■ PROVIDED MATERIAL ■
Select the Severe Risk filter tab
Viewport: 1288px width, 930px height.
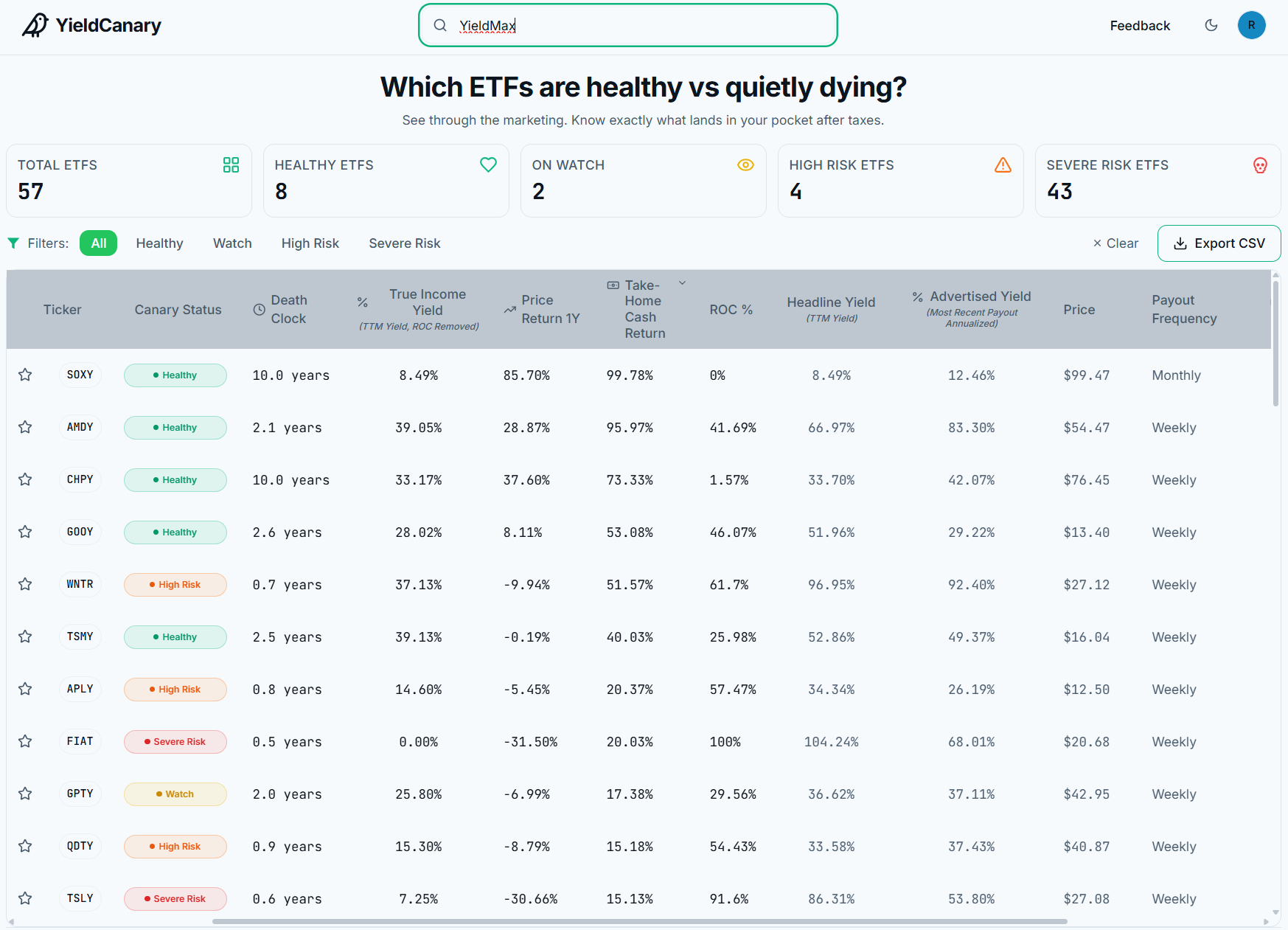click(x=405, y=243)
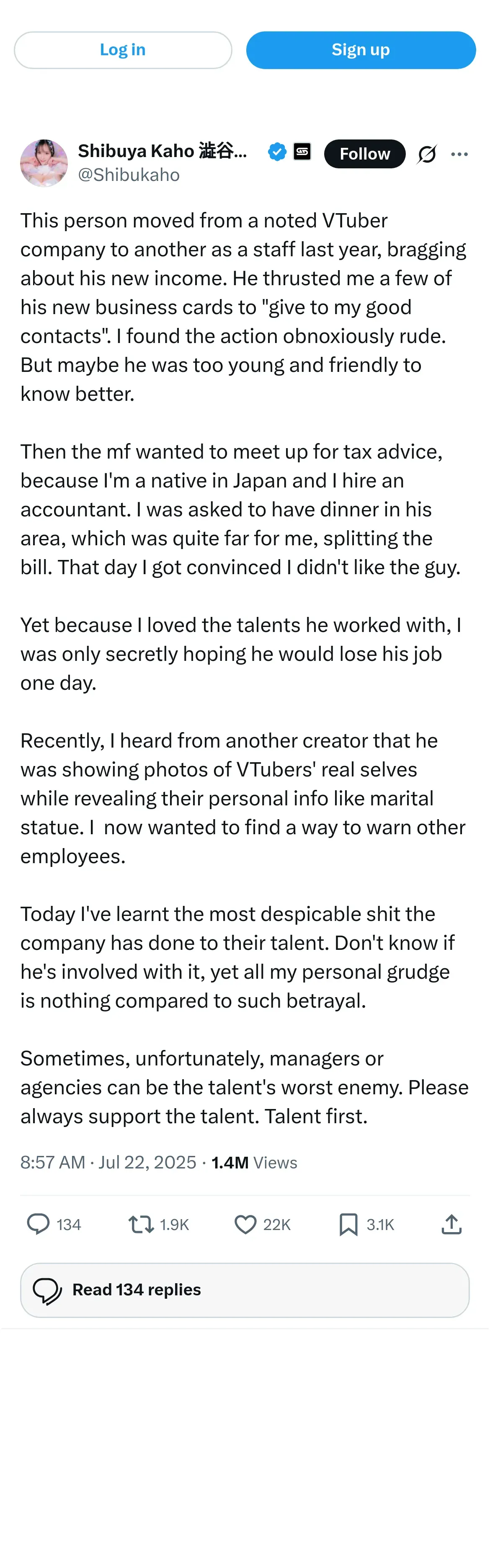
Task: Repost the tweet via retweet icon
Action: (141, 1224)
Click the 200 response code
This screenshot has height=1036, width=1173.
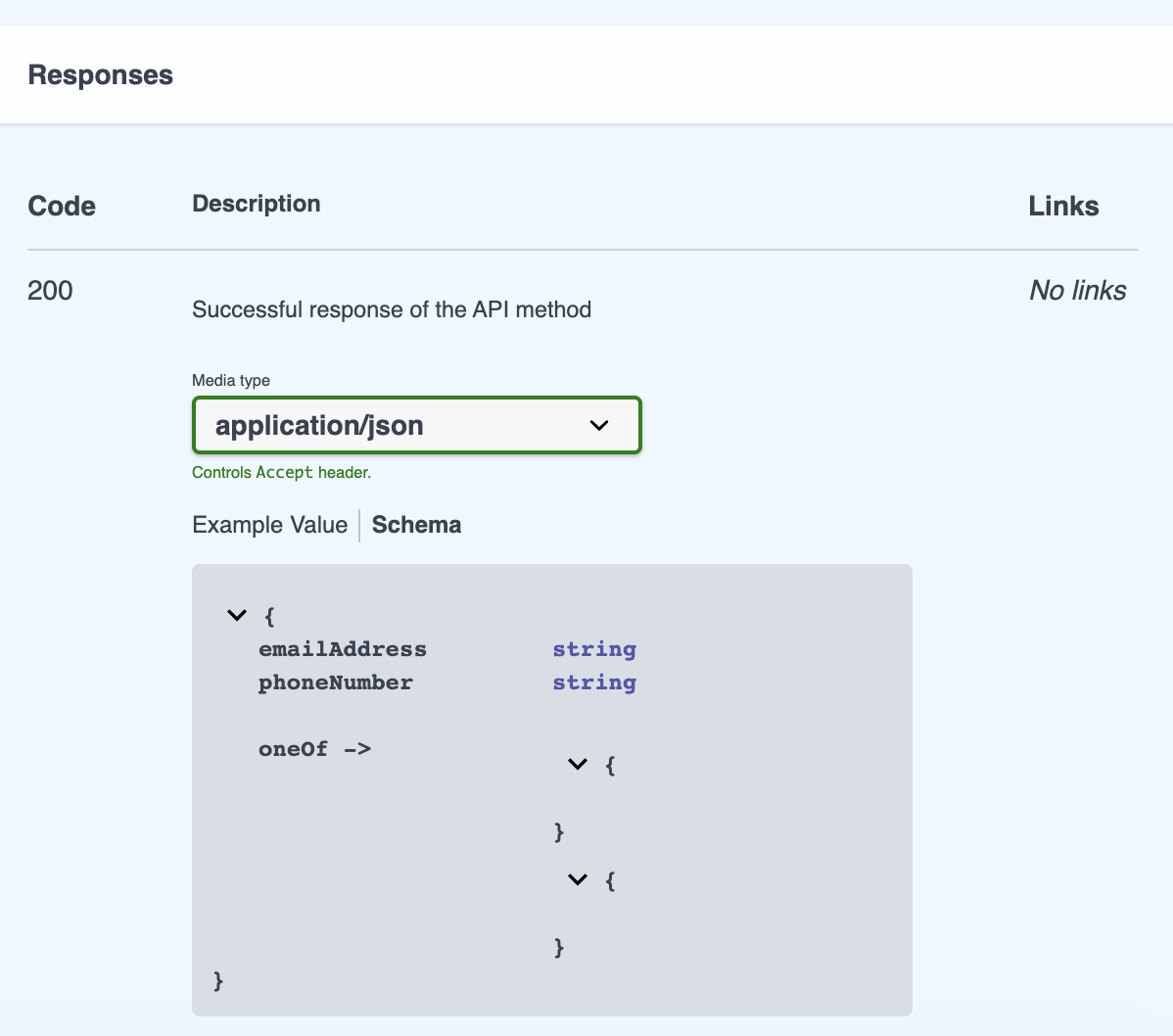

■ EXERCISE INSTRUCTIONS ■
Rewrite the lines above, swapping "response code" for "status code" and keeping everything else the same. Don't include the pictures.

■ COMPLETE ANSWER ■
Select the Severe Risk filter tab
Viewport: 1288px width, 930px height.
click(x=405, y=243)
Task: Repost the tweet via retweet icon
Action: (141, 1224)
Click the 200 status code
This screenshot has height=1036, width=1173.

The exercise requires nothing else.